> **任务目标**:
请把从含有“Click the cyan flag on weekly chart title”的那一行起，一直到含有“click(173, 9)”的那一行为止的所有行原样抄写下来，首尾两行都算在内，答案中不要包含图片。

> **所给内容**:

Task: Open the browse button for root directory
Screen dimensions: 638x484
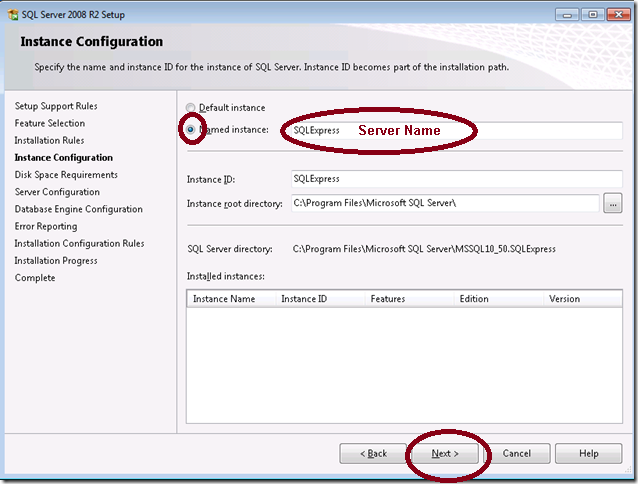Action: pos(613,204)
...
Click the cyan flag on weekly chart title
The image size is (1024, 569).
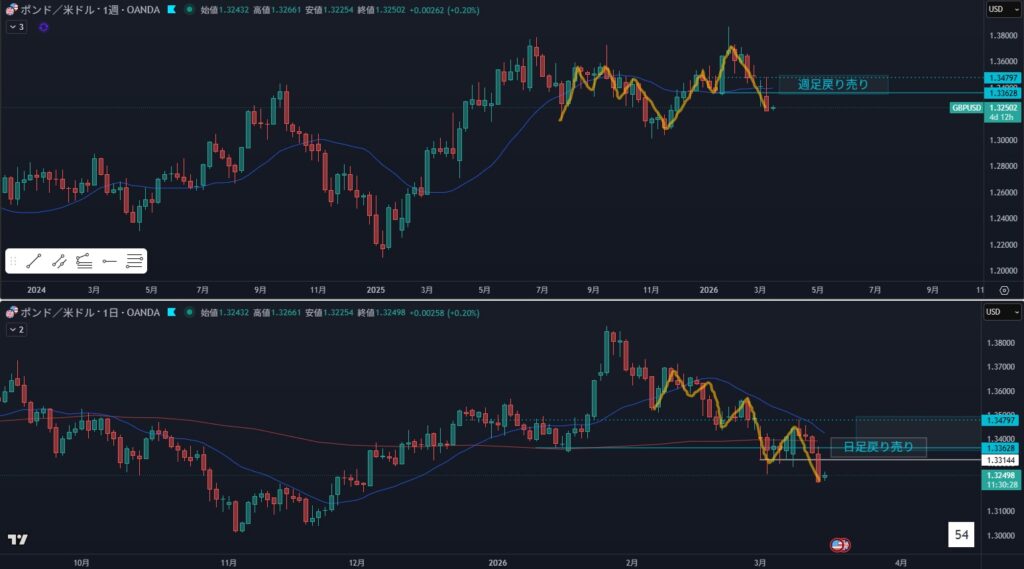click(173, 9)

> **正确结果**:
Click the cyan flag on weekly chart title
The image size is (1024, 569).
click(173, 9)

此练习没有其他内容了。